© St. Petersburg Times
published January 24, 2003
Since the attacks of Sept. 11, one of the many things we have learned regarding our nation's intelligence services is that their increasing reliance on signal intelligence, as opposed to the use of agents and informants on the ground, has been a serious mistake. While technological wizardry has often captivated the spy world, it turns out that having the capacity to capture worldwide communications doesn't make us safer when we don't know where to focus our listening. If anything, listening in on every communication, everywhere, all the time, makes finding terrorists even more difficult.
Knowing this, why is the government embarking on a series of new efforts to use computers and databases as a way to find terror suspects? These "data-mining" systems will not assist agents in tracking the movements of people suspected of being associated with al-Qaida, but they are designed to look for ostensibly menacing patterns in the minutia of the everyday lives of Americans. They make all of us potential suspects.
The Transportation Security Administration, the FBI and the Defense Department have all begun developing data-mining programs to collect and analyze huge amounts of personal information on every American.
The most pernicious of these is titled Total Information Awareness, a Defense Department program headed by Adm. John Poindexter, a former national security official in the Reagan administration and a leading figure in the Iran-Contra scandal. Already, $128-million has been invested in TIA, and the Defense Department's appropriations bill for fiscal year 2003 includes an additional $112-million. The idea behind it is simple: Intelligence officials believe if they know every move, transaction and personal connection made by every person in this country, they can discern who among us are terrorists.
The intelligence benefits of this technology are entirely untested.
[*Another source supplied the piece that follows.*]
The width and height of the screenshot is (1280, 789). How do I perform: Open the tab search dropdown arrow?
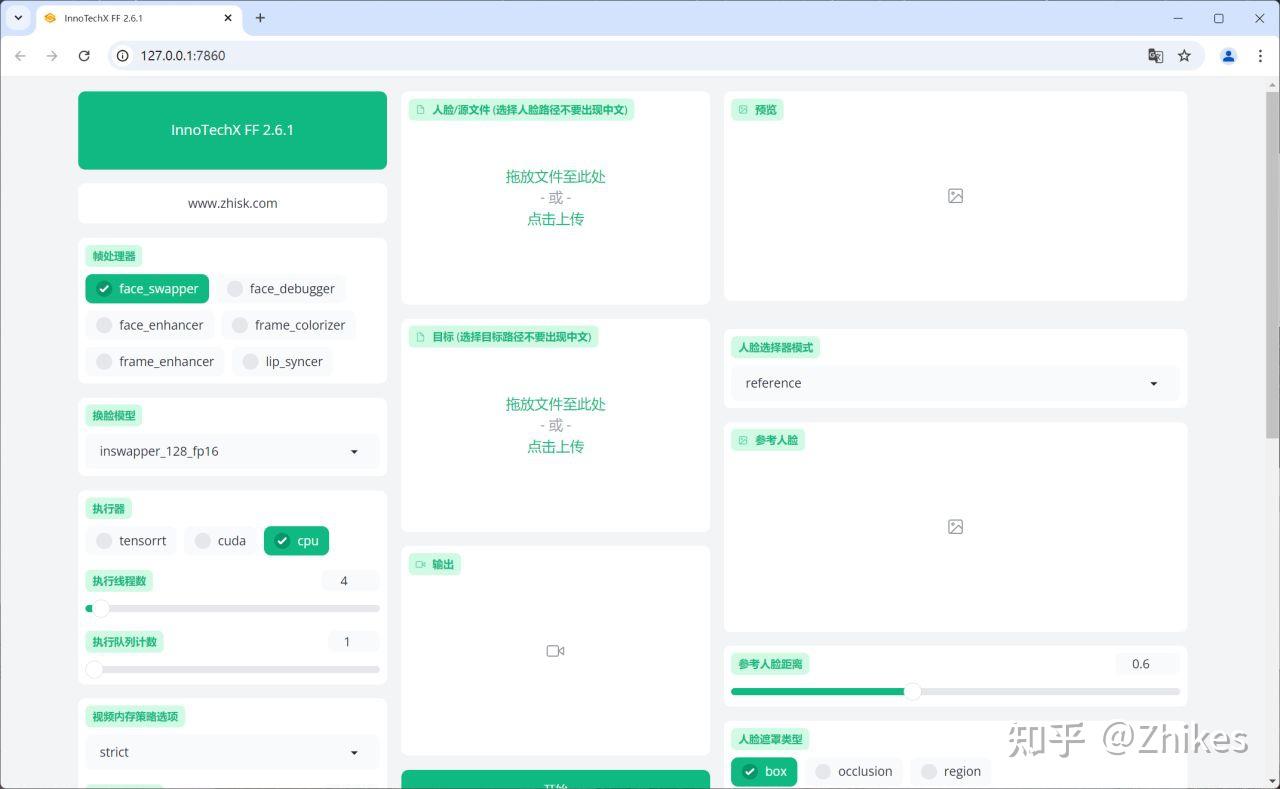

Putting aside whether it is possible to pick up the trail of terrorists by looking at credit card purchases, telephone records, medical records, travel records and driving infractions, if we allow government to watch everything we do, how can we continue to call ourselves a free society?
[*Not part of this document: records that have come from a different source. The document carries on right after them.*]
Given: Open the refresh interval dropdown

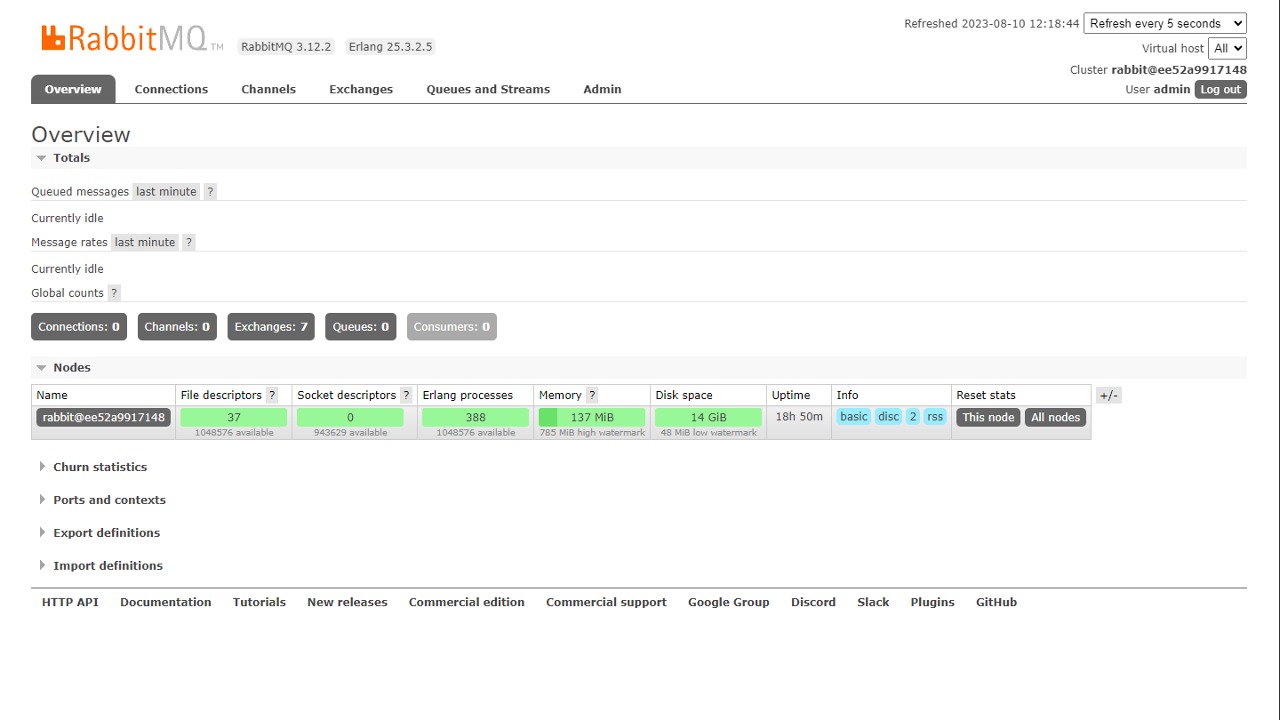Looking at the screenshot, I should (1164, 24).
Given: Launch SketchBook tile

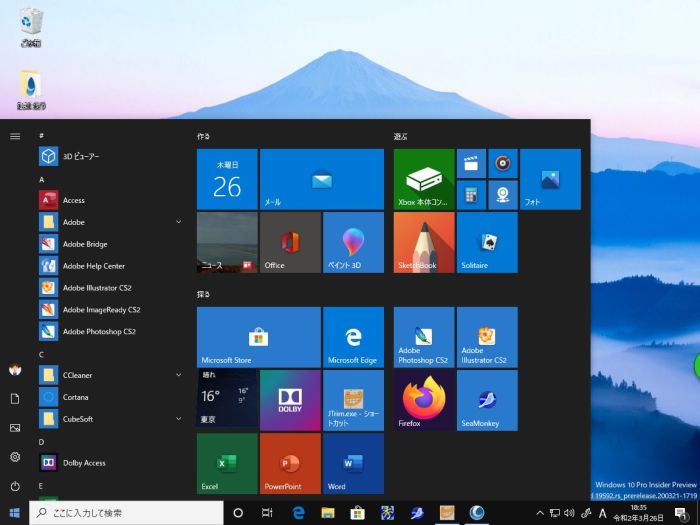Looking at the screenshot, I should pyautogui.click(x=424, y=242).
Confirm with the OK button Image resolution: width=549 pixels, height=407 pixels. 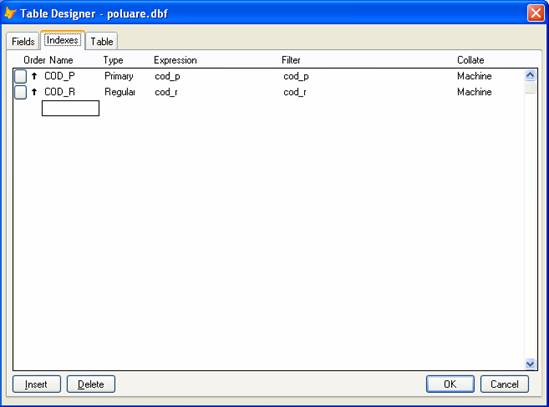450,384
Some members of Congress are finally waking up to the threat to privacy posed by TIA and other data-mining systems. Sen. Russ Feingold, D-Wis., has introduced legislation to place a moratorium on TIA until Congress has the opportunity to review the issues raised by data-mining. Similarly, Sen. Ron Wyden, D-Oregon, has introduced an amendment to the omnibus spending bill that would halt spending on TIA.
The actions demonstrate that, even with the great deference Congress has given the Bush administration in prosecuting the war on terrorism, there is increasing unease with the executive branch's rapid expansion of domestic surveillance. The data-mining programs under development are being implemented without congressional oversight.
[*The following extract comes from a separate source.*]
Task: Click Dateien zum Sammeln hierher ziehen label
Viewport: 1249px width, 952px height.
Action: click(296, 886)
While Democrats seem to be leading the opposition so far, the privacy issues surrounding TIA cross partisan lines. A coalition of nine groups as diverse as the American Civil Liberties Union and the American Conservative Union recently sent a letter to congressional leaders asking for a hold on TIA until important policy issues have been examined.
Congress should take control of TIA and the other data-mining systems before they are fully unleashed. American privacy and freedoms must not become casualties of this war.